The problem

In the last two months, the Python community has seen serious supply chain attacks.

In March, LiteLLM was compromised to steal credentials. Last week, PyTorch Lightning suffered a similar attack where malicious versions tried to steal cloud secrets and SSH keys.

In both cases, the bad code was found and removed quickly. However, anyone who updated their packages during those few hours was at risk.

The (imperfect) solution

To protect yourself, add these lines to your ~/.bashrc or ~/.zshrc file.

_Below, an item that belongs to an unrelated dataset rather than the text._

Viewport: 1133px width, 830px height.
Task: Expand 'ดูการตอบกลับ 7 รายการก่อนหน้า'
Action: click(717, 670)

This tells your tools to ignore any package released in the last week.

# uv: Ignore any package versions released in the last 7 days
export UV_EXCLUDE_NEWER="7 days"

# pip: Ignore any package versions uploaded in the last 7 days
export PIP_UPLOADED_PRIOR_TO=P7D

For per-project constains, update pyproject.toml in the following way:

[tool.uv]
exclude-newer = "1 week"
exclude-newer-package = { "safezip" = "0 days" }

In the example below, the safezip package is excluded from overal project exclude-newer containts of 1 week.

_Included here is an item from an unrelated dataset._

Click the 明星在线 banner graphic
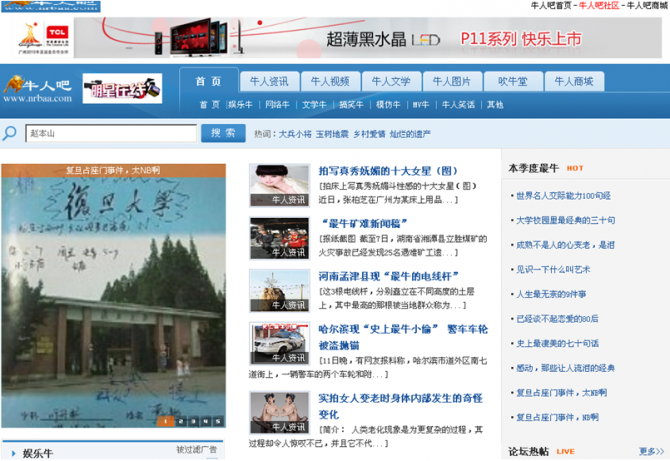The image size is (670, 461). pyautogui.click(x=121, y=89)
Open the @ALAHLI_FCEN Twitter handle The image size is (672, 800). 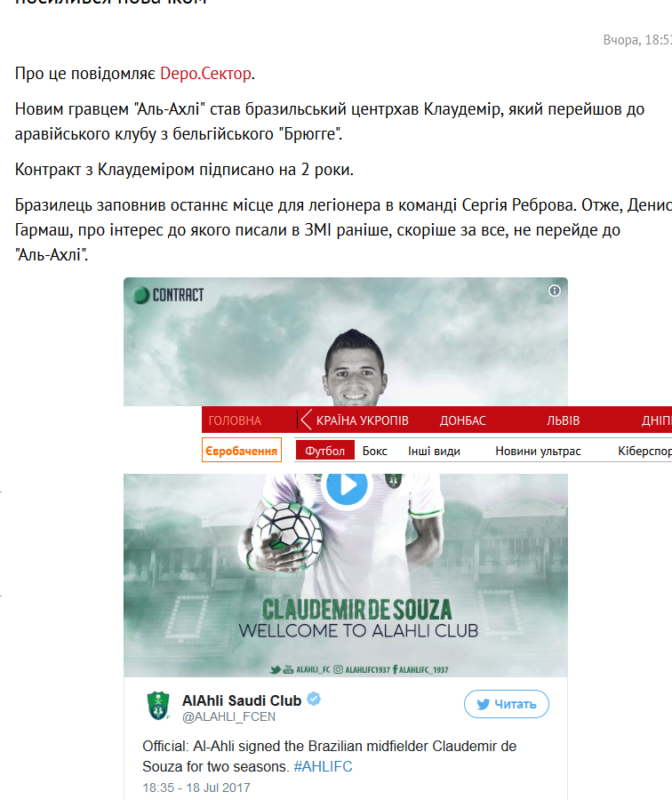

Why this improves security

The "Cooling Off" Period

Most malicious packages are caught by security experts within 48 hours. A seven-day delay ensures that any code you download has been checked by the public for a full week.

Stopping "Fast" Attacks

The PyTorch Lightning attack lasted less than one hour. A one-week buffer makes these short-lived, poisoned releases invisible to your build system.

Reliable Defence

This prevents your update commands from accidentally grabbing a "bleeding edge" version that might be compromised.

By waiting seven days, you lose nothing important but gain a massive increase in security.

The perfect solution that does not yet exist

If only PyPI (and other registries, such as NPM) would start doing preventive scanning of uploaded packages, and only offer scanned/secure packages for download...